→ **VORGEGEBENER TEXT**:
Und so dürfte die wichtigste Maßnahme sein, Verbraucher vor Verträgen zu schützen, die sie am Telefon unter Druck geschlossen haben. Zu deren Schutz gibt es ja insbesondere das bekannte gesetzliche Widerrufsrecht, welches ab Zugang der Widerrufsbelehrung mindestens für 14 Tage lang ausgeübt werden kann. Doch lässt sich das Widerrufsrecht allzu leicht aushebeln, insbesondere, wenn im angeblichen oder tatsächlichen Auftrag des Verbrauchers umgehend mit der Erbringung der Dienstleistung begonnen wird. Bei einem Lotto-Vertrag kann das die umgehende Abgabe einer Tipp-Serie sein, bei einem Telefon-Anschluss die Durchführung der (weitgehend automatisierten) Planungen zur Schaltung. In beiden Fällen bekommt der Kunde den Beginn der Umsetzung und folglich den von den Anbietern behaupteten Verlust des Widerrufsrechts gar nicht mit.

"Sofortige Ausführung" nur per separatem Auftrag

Hier würde eine einfache gesetzliche Änderung helfen: Der "sofortige Beginn der Ausführung" sollte an einen zweiten Auftrag des Kunden gekoppelt werden, den dieser erst nach Empfang des kompletten Vertrags einschließlich der AGB und der Widerrufsbelehrung in Schriftform (E-Mail, PDF-Download, Fax, Brief etc.) erteilen kann. Zudem muss dieser Sofort-Ausführen-Auftrag so ausgeführt sein, dass er nur nach Öffnung des Vertragswerkes erteilt werden kann. So kann dem Vertragswerk ein Fax-Formular (ausdrucken, unterschreiben, zurücksenden) beigefügt sein, oder ein spezieller Code angegeben sein, der vom Kunden per Hotline oder Web-Formular an den Anbieter zu übermitteln ist. Klar muss bei diesem Sofort-Ausführen-Auftrag erläutert sein, dass der Kunde diesen freiwillig erteilt, und dass er sich im Gegenzug zur schnellen Auftragsausführung um sein gesetzliches Widerrufsrecht bringt.

→ **AUFGABE**: Schreiben Sie den Text über das Widerrufsrecht bei telefonisch geschlossenen Verträgen im Anschluss an seinen letzten Satz weiter. Die Datensätze stammen aus einer anderen Quelle als der Text.

→ **DATENSÄTZE**:
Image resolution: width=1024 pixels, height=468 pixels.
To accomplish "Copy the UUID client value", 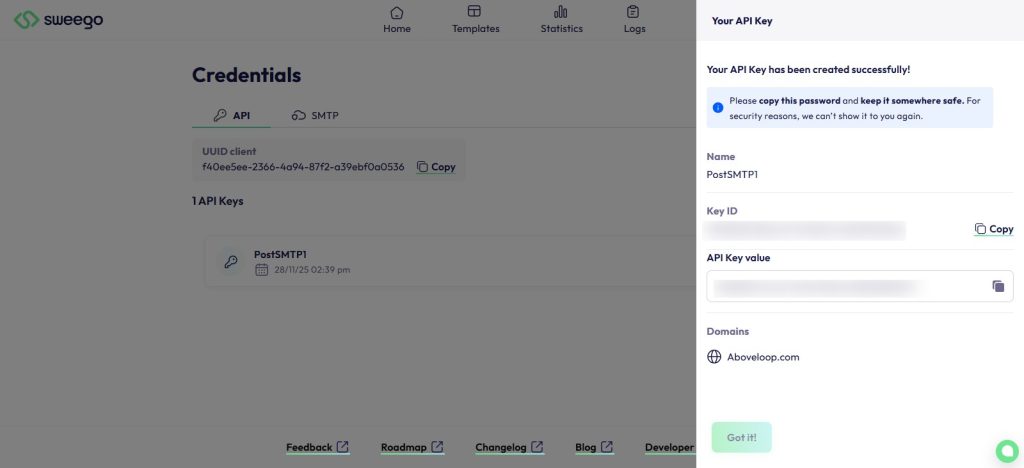I will coord(436,167).
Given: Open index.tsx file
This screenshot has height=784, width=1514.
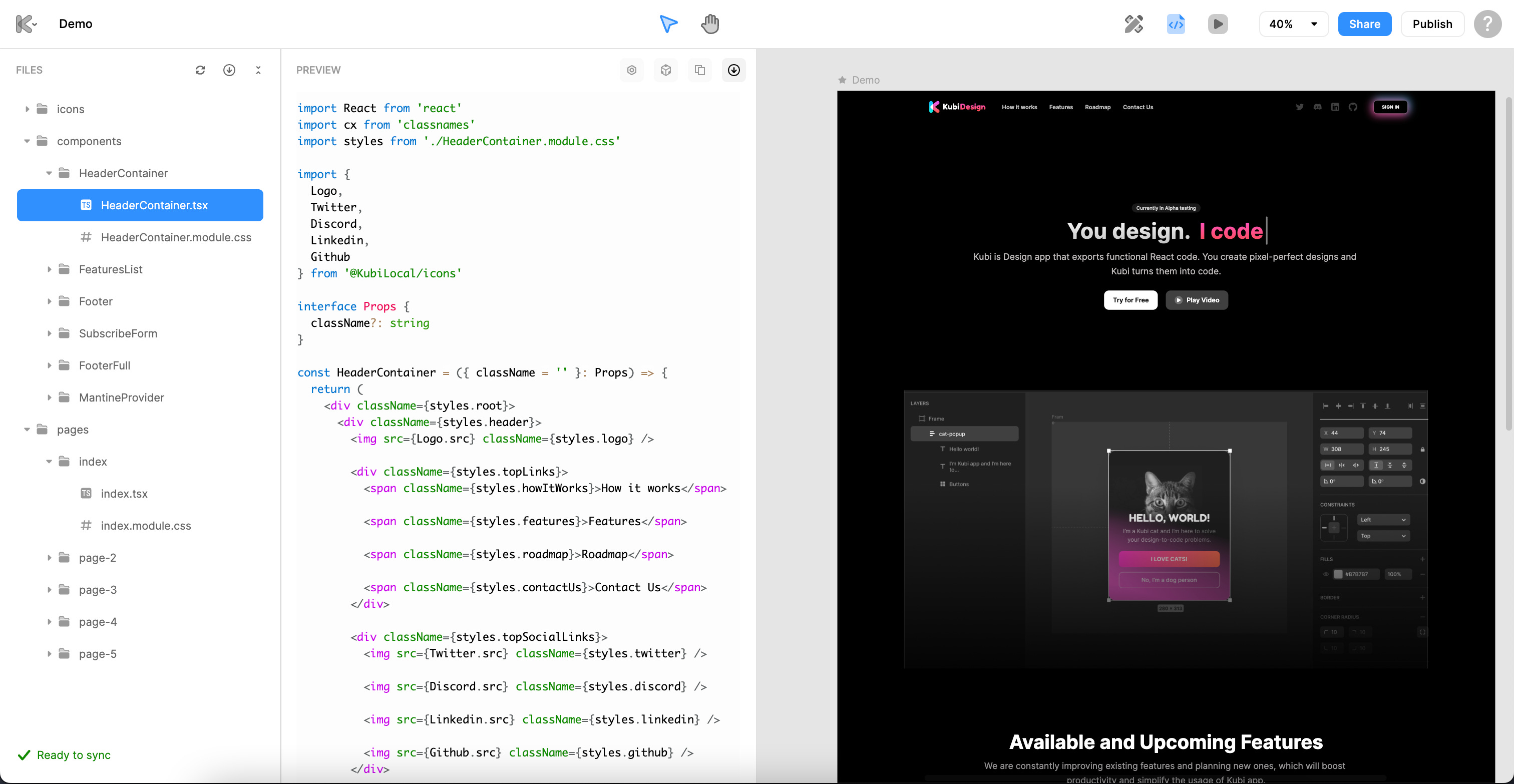Looking at the screenshot, I should pyautogui.click(x=124, y=494).
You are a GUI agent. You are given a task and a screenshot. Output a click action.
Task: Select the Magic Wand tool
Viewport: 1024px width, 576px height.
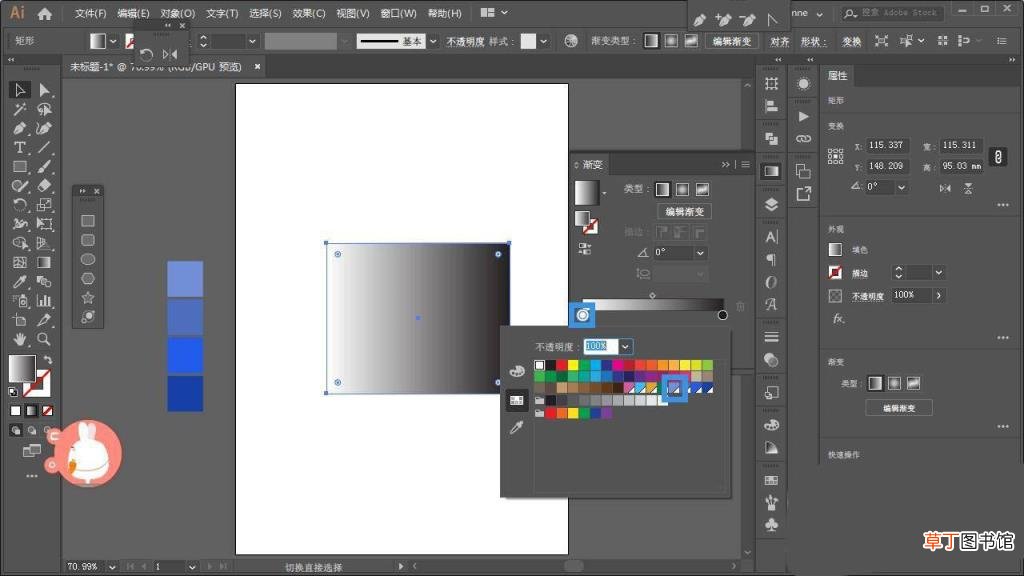tap(20, 109)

→ **ANTWORT**:
Zudem ist zu fordern, dass bei Dienstleistungen, die keine hohen Vorab-Kosten verursachen, der Kunde auch nach Beginn der Auftragsausführung noch während der üblichen Fristen widerrufen kann, natürlich unter Ersatz der bis dahin angefallenen und dem Verbraucher zurechenbaren Kosten. Bei einem SIM-Kartenvertrag wären das etwa das anteilige Monatsentgelt, das Freischaltentgelt (auch, wenn das im Rahmen eines 24-Monats-Vertrags erlassen worden wäre), die Handysubvention (es sei denn, das Endgerät wird ebenfalls mit zurückgegeben) und natürlich die durchgeführten Gespräche und Datenverbindungen. Diese Kostenerstattung ist bei dem Betrag zu deckeln, der ohne Widerruf bei regulärer Vertragsausführung maximal zu zahlen gewesen wäre.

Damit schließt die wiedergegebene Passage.